= EXERCISE BRIEF =
Repeat without any change the records from the line with "Where should I click to: Click the red" to the end of the records.

[Dataset excerpt]
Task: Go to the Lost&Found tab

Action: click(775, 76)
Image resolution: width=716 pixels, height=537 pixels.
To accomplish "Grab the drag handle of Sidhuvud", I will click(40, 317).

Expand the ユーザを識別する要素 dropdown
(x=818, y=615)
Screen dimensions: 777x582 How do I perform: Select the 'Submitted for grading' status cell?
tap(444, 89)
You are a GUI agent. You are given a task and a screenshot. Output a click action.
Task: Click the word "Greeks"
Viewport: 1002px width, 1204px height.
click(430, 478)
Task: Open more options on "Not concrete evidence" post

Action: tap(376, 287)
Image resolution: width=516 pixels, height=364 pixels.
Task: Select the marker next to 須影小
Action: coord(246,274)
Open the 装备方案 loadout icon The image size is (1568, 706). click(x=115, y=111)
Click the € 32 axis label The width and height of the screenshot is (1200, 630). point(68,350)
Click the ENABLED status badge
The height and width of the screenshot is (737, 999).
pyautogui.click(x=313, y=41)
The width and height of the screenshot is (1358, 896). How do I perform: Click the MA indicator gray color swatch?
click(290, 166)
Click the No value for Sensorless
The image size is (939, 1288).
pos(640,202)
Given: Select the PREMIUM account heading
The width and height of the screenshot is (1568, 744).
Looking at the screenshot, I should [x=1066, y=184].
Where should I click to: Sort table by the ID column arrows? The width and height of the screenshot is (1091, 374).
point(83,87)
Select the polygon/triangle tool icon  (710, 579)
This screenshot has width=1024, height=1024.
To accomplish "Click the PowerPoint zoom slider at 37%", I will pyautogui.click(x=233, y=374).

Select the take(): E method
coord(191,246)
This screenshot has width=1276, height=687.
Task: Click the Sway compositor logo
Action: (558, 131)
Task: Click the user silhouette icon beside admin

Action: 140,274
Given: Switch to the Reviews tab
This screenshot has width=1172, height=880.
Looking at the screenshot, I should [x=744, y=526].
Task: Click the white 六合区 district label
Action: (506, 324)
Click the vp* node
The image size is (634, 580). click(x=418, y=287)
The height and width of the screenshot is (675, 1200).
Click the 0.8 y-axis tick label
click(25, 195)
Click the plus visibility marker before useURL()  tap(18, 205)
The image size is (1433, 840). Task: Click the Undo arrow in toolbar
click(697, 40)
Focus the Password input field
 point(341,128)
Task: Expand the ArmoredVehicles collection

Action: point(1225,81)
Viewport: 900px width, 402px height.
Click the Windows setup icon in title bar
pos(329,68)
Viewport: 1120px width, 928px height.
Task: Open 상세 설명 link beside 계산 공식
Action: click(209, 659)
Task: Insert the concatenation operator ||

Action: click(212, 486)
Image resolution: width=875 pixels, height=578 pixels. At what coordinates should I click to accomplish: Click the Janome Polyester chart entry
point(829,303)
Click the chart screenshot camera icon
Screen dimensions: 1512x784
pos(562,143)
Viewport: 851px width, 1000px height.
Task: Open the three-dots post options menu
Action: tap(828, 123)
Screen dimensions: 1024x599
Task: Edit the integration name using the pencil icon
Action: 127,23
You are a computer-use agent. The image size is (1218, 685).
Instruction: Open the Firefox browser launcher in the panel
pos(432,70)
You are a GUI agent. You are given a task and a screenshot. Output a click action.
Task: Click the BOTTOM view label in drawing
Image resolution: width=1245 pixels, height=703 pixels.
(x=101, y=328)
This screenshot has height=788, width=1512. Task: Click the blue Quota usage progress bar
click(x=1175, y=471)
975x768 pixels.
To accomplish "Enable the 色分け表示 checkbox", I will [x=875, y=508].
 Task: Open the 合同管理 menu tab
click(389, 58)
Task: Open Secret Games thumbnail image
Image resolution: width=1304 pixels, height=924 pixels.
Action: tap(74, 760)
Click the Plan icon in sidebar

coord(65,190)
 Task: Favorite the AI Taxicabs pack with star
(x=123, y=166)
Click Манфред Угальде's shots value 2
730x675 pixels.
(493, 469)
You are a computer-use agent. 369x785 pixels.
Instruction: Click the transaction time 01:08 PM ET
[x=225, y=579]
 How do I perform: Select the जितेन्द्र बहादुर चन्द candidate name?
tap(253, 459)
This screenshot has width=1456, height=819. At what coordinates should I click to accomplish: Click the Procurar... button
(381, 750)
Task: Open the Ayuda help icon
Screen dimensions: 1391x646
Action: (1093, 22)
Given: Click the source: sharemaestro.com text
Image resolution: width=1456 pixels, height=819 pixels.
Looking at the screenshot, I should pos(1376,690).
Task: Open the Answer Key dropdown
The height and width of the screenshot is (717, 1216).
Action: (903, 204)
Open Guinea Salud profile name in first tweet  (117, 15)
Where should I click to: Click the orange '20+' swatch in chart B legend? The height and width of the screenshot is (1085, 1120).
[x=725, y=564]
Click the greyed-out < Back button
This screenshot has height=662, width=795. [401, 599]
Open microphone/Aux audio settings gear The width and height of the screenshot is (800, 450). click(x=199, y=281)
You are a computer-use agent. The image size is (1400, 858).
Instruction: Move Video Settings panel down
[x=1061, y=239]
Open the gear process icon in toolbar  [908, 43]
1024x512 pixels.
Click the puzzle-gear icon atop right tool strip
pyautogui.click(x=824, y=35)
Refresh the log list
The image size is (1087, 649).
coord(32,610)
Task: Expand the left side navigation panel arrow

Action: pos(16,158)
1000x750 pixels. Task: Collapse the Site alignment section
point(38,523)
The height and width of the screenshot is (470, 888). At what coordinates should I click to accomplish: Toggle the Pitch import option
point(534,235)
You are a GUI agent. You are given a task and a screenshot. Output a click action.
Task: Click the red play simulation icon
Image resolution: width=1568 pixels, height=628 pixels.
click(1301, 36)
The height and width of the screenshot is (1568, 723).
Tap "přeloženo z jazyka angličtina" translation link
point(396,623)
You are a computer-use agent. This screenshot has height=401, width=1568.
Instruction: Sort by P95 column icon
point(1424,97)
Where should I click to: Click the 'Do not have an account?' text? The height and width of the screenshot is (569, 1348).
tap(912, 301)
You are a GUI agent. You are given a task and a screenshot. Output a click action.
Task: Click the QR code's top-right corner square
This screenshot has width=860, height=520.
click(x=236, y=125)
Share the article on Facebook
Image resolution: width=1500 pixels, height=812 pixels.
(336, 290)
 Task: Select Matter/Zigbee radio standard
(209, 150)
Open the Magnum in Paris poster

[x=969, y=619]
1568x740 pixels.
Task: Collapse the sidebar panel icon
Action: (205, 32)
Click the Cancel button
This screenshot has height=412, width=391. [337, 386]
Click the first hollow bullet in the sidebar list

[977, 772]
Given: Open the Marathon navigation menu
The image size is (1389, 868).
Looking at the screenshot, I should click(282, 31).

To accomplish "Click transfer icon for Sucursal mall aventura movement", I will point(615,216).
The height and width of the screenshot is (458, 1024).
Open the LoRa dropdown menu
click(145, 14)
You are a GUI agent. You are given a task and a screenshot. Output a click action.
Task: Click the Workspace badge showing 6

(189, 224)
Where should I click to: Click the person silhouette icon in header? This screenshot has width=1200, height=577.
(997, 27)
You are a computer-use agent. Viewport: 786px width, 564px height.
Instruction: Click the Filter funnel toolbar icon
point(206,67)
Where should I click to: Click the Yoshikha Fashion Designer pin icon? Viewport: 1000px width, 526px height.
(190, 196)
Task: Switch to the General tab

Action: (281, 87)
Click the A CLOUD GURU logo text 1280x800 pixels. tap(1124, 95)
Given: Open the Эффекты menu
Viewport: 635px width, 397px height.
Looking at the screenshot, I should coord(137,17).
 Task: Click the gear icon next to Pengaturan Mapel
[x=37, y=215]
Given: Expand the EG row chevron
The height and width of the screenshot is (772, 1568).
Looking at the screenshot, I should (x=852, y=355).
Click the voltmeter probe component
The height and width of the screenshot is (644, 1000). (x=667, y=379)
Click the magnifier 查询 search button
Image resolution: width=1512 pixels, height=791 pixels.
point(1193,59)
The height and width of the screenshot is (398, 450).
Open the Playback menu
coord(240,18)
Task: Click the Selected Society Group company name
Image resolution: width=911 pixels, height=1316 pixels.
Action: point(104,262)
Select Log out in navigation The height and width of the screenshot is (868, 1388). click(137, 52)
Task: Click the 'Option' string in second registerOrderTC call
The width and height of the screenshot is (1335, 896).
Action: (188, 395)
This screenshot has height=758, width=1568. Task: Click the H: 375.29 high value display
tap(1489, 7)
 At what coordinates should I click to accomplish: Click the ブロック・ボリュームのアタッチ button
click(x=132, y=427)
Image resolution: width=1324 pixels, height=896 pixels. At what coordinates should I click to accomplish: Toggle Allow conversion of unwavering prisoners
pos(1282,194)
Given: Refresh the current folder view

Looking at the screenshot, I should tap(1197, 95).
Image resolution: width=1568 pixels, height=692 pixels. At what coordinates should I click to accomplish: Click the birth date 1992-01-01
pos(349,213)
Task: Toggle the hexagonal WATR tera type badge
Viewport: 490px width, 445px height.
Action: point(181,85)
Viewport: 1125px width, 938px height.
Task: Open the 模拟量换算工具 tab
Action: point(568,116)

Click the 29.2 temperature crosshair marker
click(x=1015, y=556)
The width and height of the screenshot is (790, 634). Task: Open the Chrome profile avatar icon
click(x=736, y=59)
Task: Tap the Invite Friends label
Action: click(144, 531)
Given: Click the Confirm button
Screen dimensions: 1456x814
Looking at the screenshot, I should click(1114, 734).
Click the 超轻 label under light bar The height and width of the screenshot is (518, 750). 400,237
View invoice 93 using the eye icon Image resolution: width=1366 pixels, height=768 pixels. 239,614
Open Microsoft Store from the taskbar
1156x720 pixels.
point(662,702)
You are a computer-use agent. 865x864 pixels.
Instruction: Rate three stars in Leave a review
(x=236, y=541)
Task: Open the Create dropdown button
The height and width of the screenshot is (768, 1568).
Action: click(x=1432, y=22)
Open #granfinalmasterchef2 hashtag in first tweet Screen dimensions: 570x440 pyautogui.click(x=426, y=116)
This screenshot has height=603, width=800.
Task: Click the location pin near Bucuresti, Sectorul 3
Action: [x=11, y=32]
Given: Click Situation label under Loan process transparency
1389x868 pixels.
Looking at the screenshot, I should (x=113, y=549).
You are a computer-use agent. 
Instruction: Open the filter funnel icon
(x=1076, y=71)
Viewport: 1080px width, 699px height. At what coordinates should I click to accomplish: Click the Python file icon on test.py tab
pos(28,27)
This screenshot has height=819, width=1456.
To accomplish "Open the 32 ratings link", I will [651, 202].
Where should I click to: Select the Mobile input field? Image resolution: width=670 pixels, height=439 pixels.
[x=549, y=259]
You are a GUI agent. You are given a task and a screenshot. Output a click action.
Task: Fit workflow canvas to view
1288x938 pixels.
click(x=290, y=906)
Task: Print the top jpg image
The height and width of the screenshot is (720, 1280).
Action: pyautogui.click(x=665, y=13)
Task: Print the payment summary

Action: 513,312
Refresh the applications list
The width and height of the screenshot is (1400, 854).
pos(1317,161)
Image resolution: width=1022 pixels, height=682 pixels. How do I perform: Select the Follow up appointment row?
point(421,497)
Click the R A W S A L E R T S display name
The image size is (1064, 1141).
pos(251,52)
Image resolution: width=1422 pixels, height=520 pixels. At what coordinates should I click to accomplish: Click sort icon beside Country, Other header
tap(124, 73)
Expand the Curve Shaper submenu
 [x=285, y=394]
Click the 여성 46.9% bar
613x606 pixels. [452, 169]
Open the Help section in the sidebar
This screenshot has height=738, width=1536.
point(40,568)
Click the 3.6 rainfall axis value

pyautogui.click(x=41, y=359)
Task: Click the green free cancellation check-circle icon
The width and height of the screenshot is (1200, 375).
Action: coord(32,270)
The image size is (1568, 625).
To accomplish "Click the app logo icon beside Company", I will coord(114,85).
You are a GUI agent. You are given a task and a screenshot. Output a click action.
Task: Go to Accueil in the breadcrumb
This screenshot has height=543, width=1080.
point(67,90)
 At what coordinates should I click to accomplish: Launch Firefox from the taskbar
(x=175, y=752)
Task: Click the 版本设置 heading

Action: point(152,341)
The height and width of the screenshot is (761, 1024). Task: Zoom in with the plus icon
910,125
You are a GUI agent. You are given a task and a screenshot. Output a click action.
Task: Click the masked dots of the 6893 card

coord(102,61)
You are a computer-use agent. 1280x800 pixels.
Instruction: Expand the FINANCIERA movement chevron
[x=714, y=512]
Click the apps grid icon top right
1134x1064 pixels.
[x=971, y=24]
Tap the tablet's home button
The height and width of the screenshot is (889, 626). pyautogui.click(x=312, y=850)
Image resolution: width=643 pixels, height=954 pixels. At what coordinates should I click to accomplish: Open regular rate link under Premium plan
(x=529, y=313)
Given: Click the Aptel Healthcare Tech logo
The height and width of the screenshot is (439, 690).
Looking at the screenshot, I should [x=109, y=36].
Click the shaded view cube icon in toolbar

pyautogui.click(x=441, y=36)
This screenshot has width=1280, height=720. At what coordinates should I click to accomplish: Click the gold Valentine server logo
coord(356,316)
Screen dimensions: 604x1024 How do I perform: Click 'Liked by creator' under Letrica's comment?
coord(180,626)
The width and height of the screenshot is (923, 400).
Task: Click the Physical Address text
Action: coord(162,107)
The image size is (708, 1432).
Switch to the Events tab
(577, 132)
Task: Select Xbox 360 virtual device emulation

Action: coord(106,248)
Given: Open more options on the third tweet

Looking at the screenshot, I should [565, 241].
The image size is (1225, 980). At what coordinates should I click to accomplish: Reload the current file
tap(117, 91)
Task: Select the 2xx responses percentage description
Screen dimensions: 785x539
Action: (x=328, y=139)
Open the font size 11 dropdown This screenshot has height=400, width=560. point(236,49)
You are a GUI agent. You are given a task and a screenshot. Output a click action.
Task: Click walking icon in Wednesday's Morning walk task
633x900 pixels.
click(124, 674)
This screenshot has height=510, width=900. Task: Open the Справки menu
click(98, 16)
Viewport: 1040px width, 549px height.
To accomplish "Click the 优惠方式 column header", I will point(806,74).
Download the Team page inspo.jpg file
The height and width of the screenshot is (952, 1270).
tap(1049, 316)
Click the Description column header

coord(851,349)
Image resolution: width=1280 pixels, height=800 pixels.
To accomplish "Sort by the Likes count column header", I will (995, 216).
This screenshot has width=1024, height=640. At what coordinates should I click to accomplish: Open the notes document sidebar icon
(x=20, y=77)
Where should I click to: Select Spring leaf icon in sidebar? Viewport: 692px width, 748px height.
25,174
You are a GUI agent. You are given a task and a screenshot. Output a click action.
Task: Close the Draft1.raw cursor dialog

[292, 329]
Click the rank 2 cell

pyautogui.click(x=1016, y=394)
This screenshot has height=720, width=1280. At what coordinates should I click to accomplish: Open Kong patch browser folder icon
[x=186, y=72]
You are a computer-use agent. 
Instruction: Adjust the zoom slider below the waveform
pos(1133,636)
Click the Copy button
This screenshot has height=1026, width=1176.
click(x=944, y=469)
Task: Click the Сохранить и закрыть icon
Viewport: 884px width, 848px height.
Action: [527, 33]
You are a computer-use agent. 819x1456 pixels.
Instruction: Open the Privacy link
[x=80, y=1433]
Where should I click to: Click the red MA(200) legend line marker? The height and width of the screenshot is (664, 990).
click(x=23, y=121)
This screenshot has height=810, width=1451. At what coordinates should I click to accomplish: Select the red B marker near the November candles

= WORKED SOLUTION =
Where should I click to: Click the red MA(200) legend line marker? The height and width of the screenshot is (664, 990).
click(x=23, y=121)
This screenshot has height=810, width=1451. At what coordinates should I click to accomplish: Select the red B marker near the November candles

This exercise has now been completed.